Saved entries
────

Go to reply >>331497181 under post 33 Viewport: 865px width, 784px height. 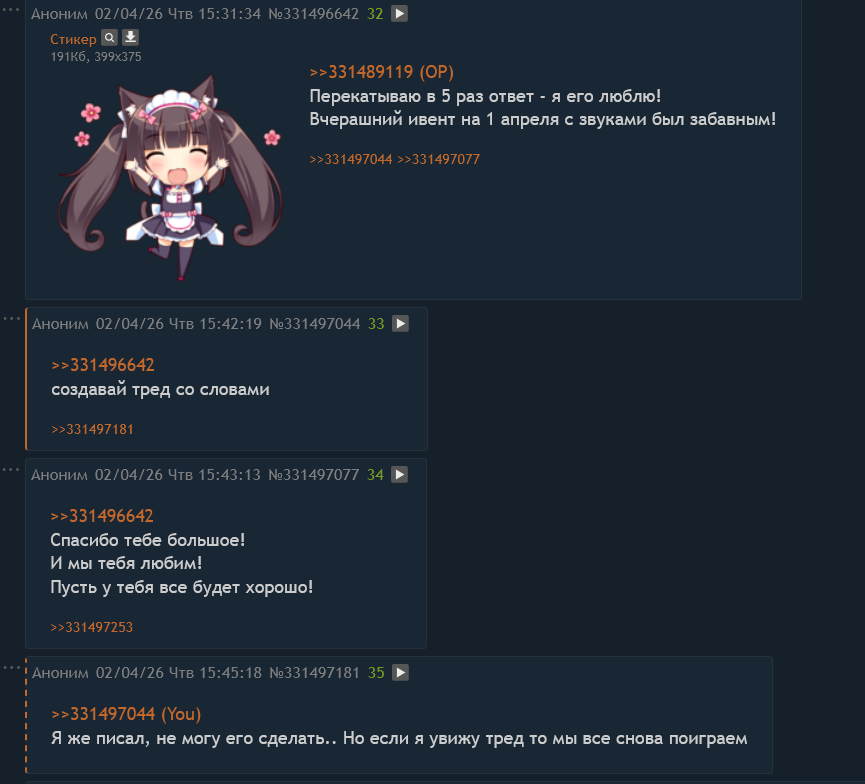(x=92, y=429)
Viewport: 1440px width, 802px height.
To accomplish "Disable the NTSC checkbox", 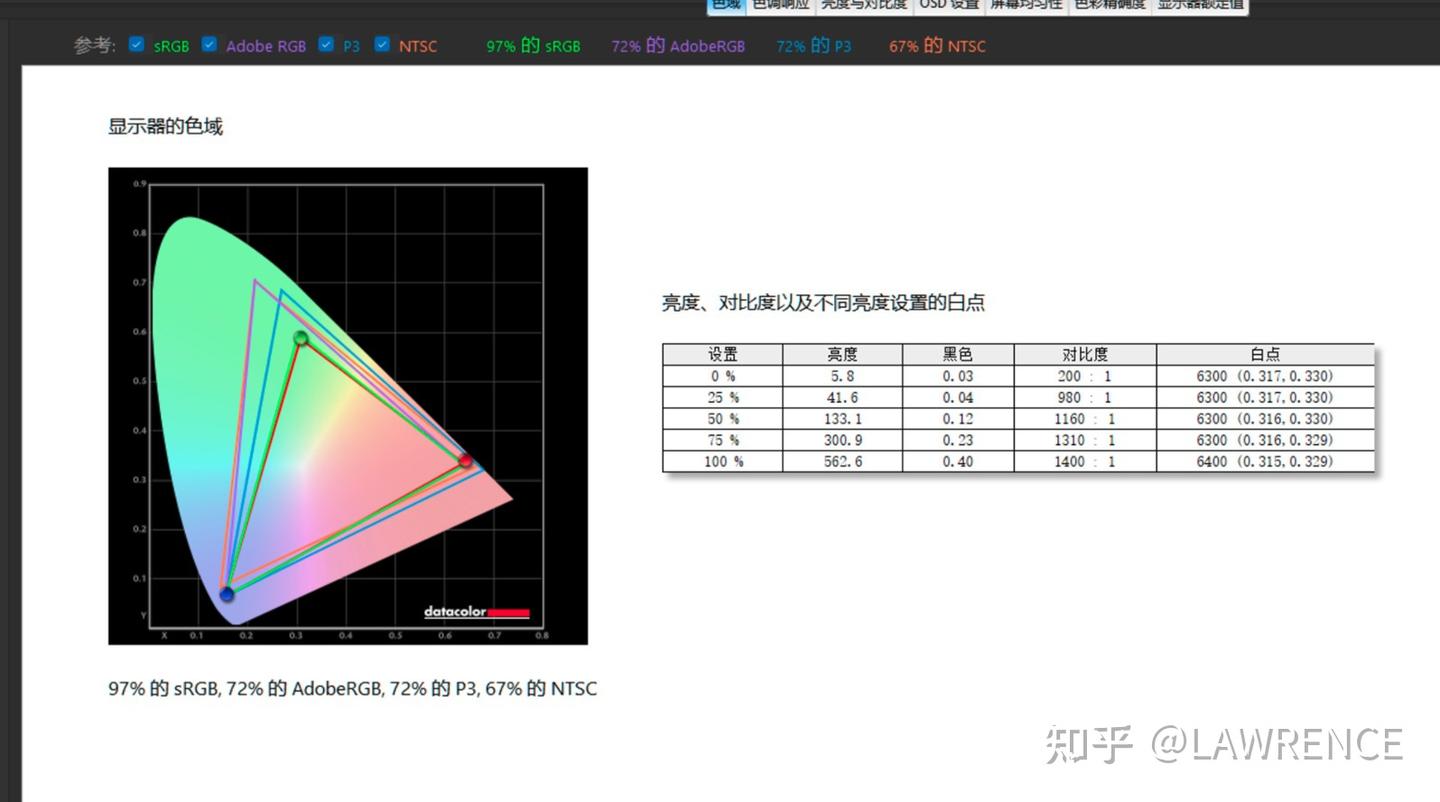I will [381, 45].
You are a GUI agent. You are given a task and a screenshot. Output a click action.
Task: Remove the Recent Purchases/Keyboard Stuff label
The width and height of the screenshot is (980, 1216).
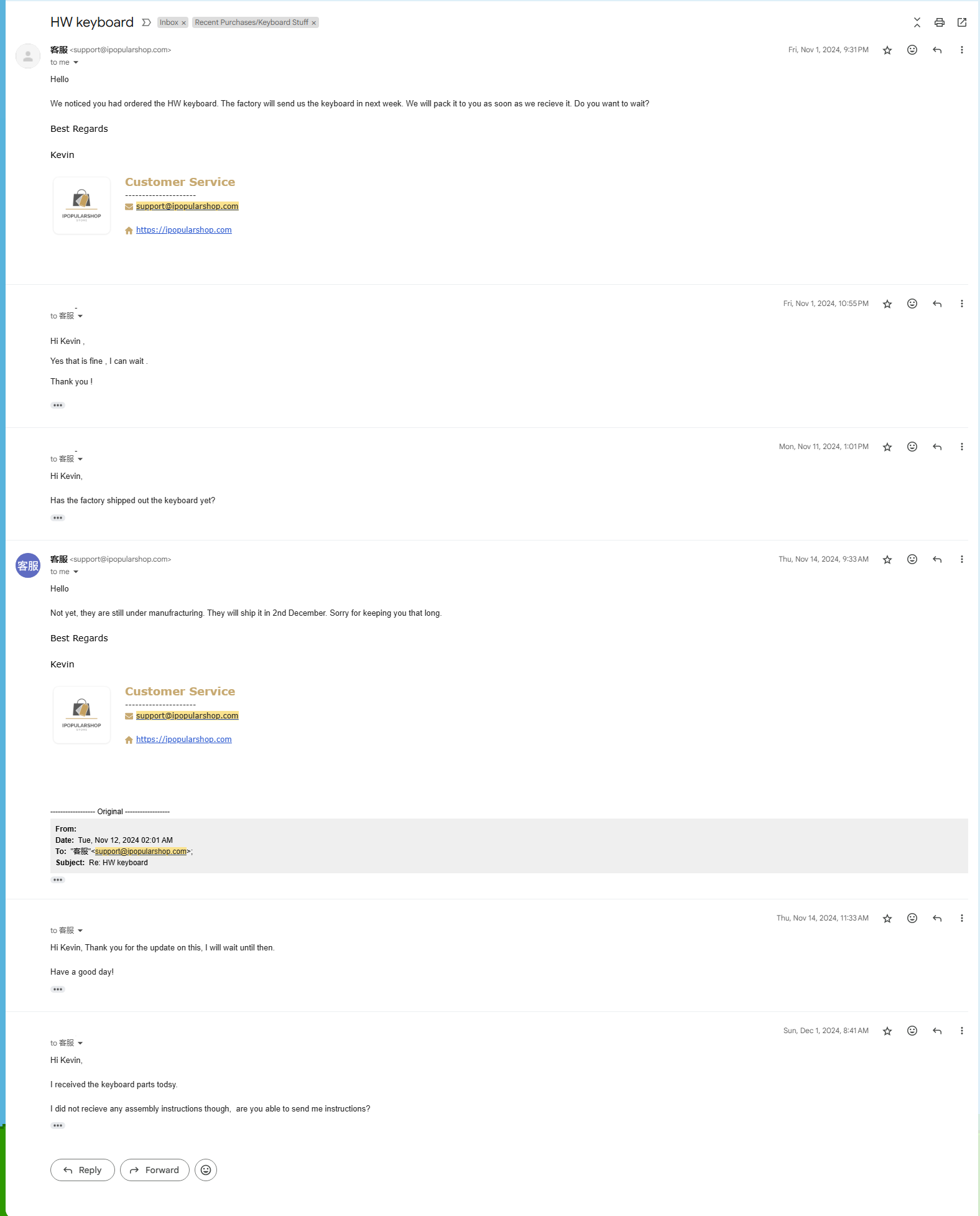[314, 23]
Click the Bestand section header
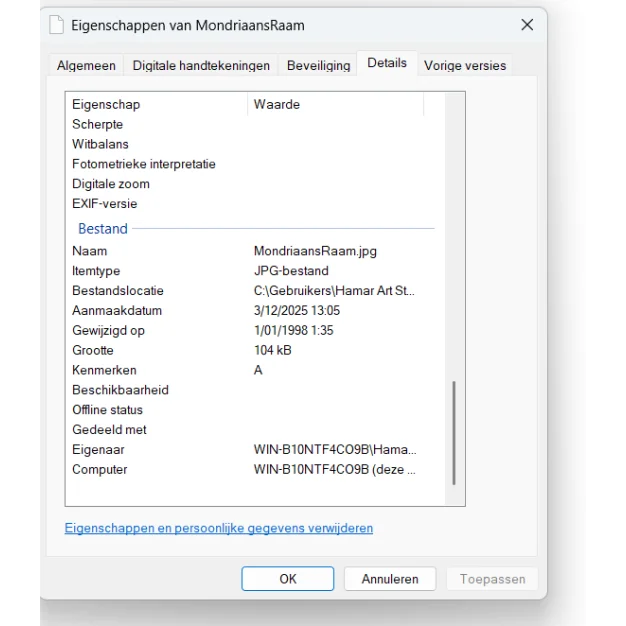 103,229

────

■ **About this task**
What is needed is an exact transcription of the lines from the one holding "You are a GUI" to the end of the data, with every picture left out.

■ **Task output**
You are a GUI agent. You are given a task and a screenshot. Output a click action.
Task: Remove the Recent Purchases/Keyboard Stuff label
The width and height of the screenshot is (980, 1216).
[314, 23]
Click the Bestand section header
 103,229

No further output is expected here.